Biography:Édouard Goursat
Édouard Goursat | |
---|---|
Edouard Goursat | |
Born | Lanzac, Lot | 21 May 1858
Died | 25 November 1936 | (aged 78)
Nationality | France |
Alma mater | École Normale Supérieure |
Known for | Goursat tetrahedron Goursat theorem Goursat's lemma Inverse function theorem |
Scientific career | |
Fields | Mathematics |
Institutions | University of Paris |
Doctoral advisor | Jean Gaston Darboux |
Doctoral students | Georges Darmois Dumitru Ionescu |
Édouard Jean-Baptiste Goursat (21 May 1858 – 25 November 1936) was a French mathematician, now remembered principally as an expositor for his Cours d'analyse mathématique, which appeared in the first decade of the twentieth century. It set a standard for the high-level teaching of mathematical analysis, especially complex analysis. This text was reviewed by William Fogg Osgood for the Bulletin of the American Mathematical Society.[1][2] This led to its translation into English by Earle Raymond Hedrick published by Ginn and Company. Goursat also published texts on partial differential equations and hypergeometric series.
Life
Edouard Goursat was born in Lanzac, Lot. He was a graduate of the École Normale Supérieure, where he later taught and developed his Cours. At that time the topological foundations of complex analysis were still not clarified, with the Jordan curve theorem considered a challenge to mathematical rigour (as it would remain until L. E. J. Brouwer took in hand the approach from combinatorial topology). Goursat's work was considered by his contemporaries, including G. H. Hardy, to be exemplary in facing up to the difficulties inherent in stating the fundamental Cauchy integral theorem properly. For that reason it is sometimes called the Cauchy–Goursat theorem.
Work
Goursat, along with Möbius, Schläfli, Cayley, Riemann, Clifford and others, was one of the 19th century mathematicians who envisioned and explored a geometry of more than three dimensions.[3]

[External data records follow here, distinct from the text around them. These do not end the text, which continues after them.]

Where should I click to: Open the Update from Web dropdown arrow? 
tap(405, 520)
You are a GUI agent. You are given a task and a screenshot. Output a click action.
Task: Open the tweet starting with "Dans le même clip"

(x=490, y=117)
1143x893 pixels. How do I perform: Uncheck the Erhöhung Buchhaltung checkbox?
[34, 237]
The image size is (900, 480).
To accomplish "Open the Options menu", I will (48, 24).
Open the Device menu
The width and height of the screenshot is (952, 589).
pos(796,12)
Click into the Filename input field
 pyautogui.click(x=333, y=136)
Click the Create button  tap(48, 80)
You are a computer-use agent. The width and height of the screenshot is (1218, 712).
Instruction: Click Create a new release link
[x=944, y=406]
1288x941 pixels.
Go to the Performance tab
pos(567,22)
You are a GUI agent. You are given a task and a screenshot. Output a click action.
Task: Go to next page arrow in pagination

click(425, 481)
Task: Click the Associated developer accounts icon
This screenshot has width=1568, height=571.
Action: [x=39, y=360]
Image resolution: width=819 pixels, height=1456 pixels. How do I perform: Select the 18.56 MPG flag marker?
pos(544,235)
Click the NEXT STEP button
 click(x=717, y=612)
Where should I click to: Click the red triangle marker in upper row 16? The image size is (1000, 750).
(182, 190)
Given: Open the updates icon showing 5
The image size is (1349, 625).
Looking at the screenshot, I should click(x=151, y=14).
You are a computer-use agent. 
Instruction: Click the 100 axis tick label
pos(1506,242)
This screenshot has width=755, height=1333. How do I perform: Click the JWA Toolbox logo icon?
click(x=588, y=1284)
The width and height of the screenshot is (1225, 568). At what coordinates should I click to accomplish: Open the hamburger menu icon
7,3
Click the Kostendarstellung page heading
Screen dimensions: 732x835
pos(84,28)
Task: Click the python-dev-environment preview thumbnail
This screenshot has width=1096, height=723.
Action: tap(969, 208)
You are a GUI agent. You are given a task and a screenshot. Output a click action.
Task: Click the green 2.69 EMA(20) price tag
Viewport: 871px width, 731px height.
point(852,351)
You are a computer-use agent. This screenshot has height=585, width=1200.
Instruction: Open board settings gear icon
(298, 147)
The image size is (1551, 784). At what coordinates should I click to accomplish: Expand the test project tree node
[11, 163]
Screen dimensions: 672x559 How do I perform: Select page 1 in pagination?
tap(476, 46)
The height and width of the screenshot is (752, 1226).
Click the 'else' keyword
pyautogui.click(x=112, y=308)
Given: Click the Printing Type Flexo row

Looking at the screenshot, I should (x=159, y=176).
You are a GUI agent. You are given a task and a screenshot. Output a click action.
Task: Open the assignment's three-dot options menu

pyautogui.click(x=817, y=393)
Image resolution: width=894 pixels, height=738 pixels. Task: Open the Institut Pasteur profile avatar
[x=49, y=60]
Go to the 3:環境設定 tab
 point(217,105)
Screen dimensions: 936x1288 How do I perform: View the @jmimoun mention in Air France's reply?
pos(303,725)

He was the first to enumerate the finite groups generated by reflections in four-dimensional space, in 1889.[4] The Goursat tetrahedra are the fundamental domains which generate, by repeated reflections of their faces, uniform polyhedra and their honeycombs which fill three-dimensional space. Goursat recognized that the honeycombs are four-dimensional Euclidean polytopes.
He derived a formula for the general displacement in four dimensions preserving the origin, which he recognized as a double rotation in two completely orthogonal planes.[5]
Goursat was the first to note that the generalized Stokes theorem can be written in the simple form
- [math]\displaystyle{ \int_S \omega = \int_T d \omega }[/math]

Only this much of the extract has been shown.